DOCUMENT EXCERPT:
Content starts

Like Steam Escaping

P.N. Furbank

  • Denton Welch: Writer and Artist by James Methuen-Campbell
    Tartarus, 268 pp, £30.00, March 2002, ISBN 1 872621 60 0

In 1936 Denton Welch, who was then an art student at Goldsmiths College and had no thoughts of becoming a writer, suffered an appalling accident. He was bicycling from Greenwich down the main Brighton road, on a Whitsun holiday, when a car ran into him, fracturing his spine and leaving him a permanent invalid, till his death in 1948 at the age of 32.

It is of course a tragic tale, but also an inspiring and encouraging one. You might say that the hero of the story is writing. That puts the point clumsily, but if you are to write a biography of Welch, it is what it will have be about.

Before catastrophe overtook him, he was, after all, not a very impressive character. One can loosely describe him as a ‘narcissist’, a very wide label but one that he would have used himself. He was an incorrigible poker into other people’s cupboards and belongings, had a passion for antiques and a mild tendency to theft. His mother, of whom he was passionately fond, died when he was 11, and this loss no doubt reinforced his fetishistic feeling for objets d’art. We read in his In Youth Is Pleasure (1944) of how, to quiet his terror at going to a new school, he rubs a Chinese agate chicken, given to him by his mother, and then pops it into his mouth and sucks it like a sweet. It was no doubt the loss of his mother which prompted him, in bewilderment more than for any more definite reason, to run away from his public school (Repton) and then to agree, without much resistance, to return. His life as an art student was lonely and aimless, and though he had charm and a malicious wit, there would come times when any friend of his would be rebuffed, for interfering with his solitude.

Content ends

DATA EXTRACT:

Content starts

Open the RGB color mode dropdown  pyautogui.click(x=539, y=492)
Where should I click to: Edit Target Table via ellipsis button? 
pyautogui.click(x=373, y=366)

Content ends

QUESTIONS:
1. In the review of the Denton Welch biography, transcribe the passage starting at "In 1936 Denton" and ending at "have be about.".
2. Answer these questions from the review of the Denton Welch biography, one short answer per line:
(a) In what year was Welch hit by a car while bicycling?
(b) How old was Welch when he died?
(c) Which public school did Welch run away from?
3. Write the next part of the review of the Denton Welch biography, continuing from its final sentence.

PER-TASK ANSWERS:
1.
In 1936 Denton Welch, who was then an art student at Goldsmiths College and had no thoughts of becoming a writer, suffered an appalling accident. He was bicycling from Greenwich down the main Brighton road, on a Whitsun holiday, when a car ran into him, fracturing his spine and leaving him a permanent invalid, till his death in 1948 at the age of 32.

It is of course a tragic tale, but also an inspiring and encouraging one. You might say that the hero of the story is writing. That puts the point clumsily, but if you are to write a biography of Welch, it is what it will have be about.

2.
(a) 1936
(b) 32
(c) Repton

3.
He had, at all events, a certain inner toughness, so that the horror of his awakening in hospital, in agonising pain, with his legs paralysed and his battered face almost unrecognisable, did not completely overwhelm him. He was still observant and curious: he studied the effect of his grotesque appearance on his visitors’ faces. His long stay in hospitals and nursing homes, lasting more than a year, would, however, be an endless, directionless saga of mood changes: he would be overcome with tides of irritation, disgust and childish resentments (though not of self-pity). He would seethe against nurses, matrons and doctors, resenting their friendly overtures or exhortations to be stoical. Whole days would pass for him, too, in deliberately organised daydreams, in which he would minutely explore an imaginary 18th-century house. When at last he finds a doctor he can be friendly with, he falls madly and unmanageably in love with him. He feels his own absurdity and finds it impossible to think of the future; though just occasionally he has an inkling of unused power. At last, by a strong instinct of self-preservation, he decides to escape from medical care, and his erstwhile landlady, from his Greenwich days, comes to share a flat with him and to help look after him.

All this is described in great detail in his last major piece of writing, the poignant novel A Voice through a Cloud (1950). His first year or so of independence was, in fact, a time of extreme unhappiness for him, though much of what happened remains obscure. But what is plain is that, at this time, he discovered the potentialities of writing and surprised himself by the seriousness and ambition with which he approached it.